The Rocaille egg is one of the Fabergé eggs created in the workshop of Peter Carl Fabergé for the wealthy Russian industrialist Alexander Kelch who presented it to his wife as an Easter gift in 1902. Because it was not a gift from a Russian tsar to his tsarina, it is not considered an "imperial" Fabergé egg but rather, in this instance, is called one of the seven "Kelch" eggs. It is the fifth egg in this series.[1]

Surprise[edit]

Like every Easter egg Fabergé produced, this one has a "surprise" within it. In this case, it is a gold tripod surmounted by a translucent enameled rose-colored engraved heart with the initials "B.K." (Barbara Kelch) set with diamonds on one side and the year, "1902" also set with diamonds on the other. Inside, the heart has spaces for three images (most likely tiny paintings). The miniatures originally contained in the three frames are now missing.[2]

History[edit]

The egg was sold by Kelch in 1920 following the Russian Revolution[3] and was purchased by a Mr.
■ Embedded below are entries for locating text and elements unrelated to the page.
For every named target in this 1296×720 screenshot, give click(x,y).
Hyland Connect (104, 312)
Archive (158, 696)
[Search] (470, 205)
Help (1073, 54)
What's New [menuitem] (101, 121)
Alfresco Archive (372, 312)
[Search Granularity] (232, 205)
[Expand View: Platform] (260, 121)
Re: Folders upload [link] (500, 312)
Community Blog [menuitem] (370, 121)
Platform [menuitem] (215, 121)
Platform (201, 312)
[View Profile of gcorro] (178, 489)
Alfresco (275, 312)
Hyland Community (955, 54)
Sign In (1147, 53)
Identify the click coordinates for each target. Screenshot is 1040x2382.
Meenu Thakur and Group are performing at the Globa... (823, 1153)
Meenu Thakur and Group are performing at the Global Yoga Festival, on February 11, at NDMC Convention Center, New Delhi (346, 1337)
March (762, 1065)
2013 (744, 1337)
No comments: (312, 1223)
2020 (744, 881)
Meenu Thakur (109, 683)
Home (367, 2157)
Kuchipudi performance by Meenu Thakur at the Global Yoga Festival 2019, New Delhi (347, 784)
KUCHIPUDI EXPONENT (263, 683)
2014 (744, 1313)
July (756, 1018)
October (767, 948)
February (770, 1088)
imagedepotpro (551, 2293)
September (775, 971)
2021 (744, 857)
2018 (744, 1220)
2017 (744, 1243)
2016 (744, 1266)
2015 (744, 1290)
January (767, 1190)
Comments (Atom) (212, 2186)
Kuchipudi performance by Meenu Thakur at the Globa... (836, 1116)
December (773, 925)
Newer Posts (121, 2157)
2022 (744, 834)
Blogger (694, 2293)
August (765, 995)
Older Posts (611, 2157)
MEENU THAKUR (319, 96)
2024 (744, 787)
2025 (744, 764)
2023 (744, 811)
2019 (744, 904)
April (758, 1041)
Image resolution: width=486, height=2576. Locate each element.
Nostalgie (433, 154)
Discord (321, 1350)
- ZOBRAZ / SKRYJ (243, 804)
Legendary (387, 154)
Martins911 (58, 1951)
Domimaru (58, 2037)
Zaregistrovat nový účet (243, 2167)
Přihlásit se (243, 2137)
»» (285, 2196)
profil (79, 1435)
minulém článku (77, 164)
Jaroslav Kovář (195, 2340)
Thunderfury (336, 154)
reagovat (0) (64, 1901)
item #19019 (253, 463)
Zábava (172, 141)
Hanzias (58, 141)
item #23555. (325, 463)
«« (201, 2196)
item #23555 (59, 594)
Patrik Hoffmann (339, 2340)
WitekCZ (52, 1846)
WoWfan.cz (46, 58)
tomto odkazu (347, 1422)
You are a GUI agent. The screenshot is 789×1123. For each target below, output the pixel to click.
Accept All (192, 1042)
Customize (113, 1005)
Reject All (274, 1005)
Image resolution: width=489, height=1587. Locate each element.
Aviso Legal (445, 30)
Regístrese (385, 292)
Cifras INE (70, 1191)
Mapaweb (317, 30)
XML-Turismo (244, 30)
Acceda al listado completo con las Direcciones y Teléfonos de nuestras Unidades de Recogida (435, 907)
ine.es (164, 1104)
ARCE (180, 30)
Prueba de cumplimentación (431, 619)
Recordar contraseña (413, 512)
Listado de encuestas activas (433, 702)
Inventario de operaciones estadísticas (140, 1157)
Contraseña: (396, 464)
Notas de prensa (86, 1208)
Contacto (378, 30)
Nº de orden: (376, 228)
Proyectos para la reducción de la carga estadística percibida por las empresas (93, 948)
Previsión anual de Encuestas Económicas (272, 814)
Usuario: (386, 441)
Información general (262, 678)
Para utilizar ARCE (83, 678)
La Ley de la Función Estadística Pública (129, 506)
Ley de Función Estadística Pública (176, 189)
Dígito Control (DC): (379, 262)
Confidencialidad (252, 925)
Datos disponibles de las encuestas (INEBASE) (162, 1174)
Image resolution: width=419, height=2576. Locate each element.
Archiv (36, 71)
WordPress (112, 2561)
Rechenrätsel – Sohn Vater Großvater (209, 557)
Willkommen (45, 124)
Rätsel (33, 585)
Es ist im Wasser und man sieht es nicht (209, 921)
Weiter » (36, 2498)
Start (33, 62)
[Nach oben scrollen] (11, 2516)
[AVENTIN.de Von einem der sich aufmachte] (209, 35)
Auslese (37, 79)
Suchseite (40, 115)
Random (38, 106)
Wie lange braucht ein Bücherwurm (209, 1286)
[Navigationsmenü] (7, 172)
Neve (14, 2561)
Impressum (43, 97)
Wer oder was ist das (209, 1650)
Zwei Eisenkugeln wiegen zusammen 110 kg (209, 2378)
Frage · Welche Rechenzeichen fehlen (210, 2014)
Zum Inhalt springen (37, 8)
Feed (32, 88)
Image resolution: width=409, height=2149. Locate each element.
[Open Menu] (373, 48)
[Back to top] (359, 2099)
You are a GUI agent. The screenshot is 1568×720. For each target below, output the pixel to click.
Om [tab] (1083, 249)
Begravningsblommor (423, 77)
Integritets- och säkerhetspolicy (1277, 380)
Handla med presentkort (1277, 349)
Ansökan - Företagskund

Leon Ginberg that same year after being offered for sale by the French jeweller Morgan on the Rue de la Paix in Paris. Because of French regulations with regard to hallmarking, this egg (and several others being offered up) could not be exhibited.[4]In the 1940s it was sold by A La Vieille Russie in New York, and between 1949-1958 it was owned by Jack and Belle Linsky of New York. Then in 1958 it was bought by A La Vieille Russie once again. Between 1962 and 1997 it was held in a private collection United States. Then in 1997 it was sold by a dealer named Proler of Dallas, Texas to an undisclosed private individual. In 2012 it was purchased by Artie and Dorothy McFerrin for their collection. In 2013 it was exhibited in Houston, Texas as part of a Fabergé Symposium.[2]

References[edit]

  1. ^ Will Lowes; Christel Ludewig McCanless (2001). Fabergé Eggs: A Retrospective Encyclopedia. Scarecrow. p. 112. ISBN 978-0-8108-3946-5.
  2. ^ a b Annemiek Wintraecken. "1902 Kelch Rocaille Egg".
  3. ^ "Rocaille egg Faberge 1902". 20 October 2008.
  4. ^ Alexander Von Solodkoff (25 March 1989). Masterpieces from the House of Fabergé. Harry N. Abrams. p. 42. ISBN 978-0-8109-8089-1.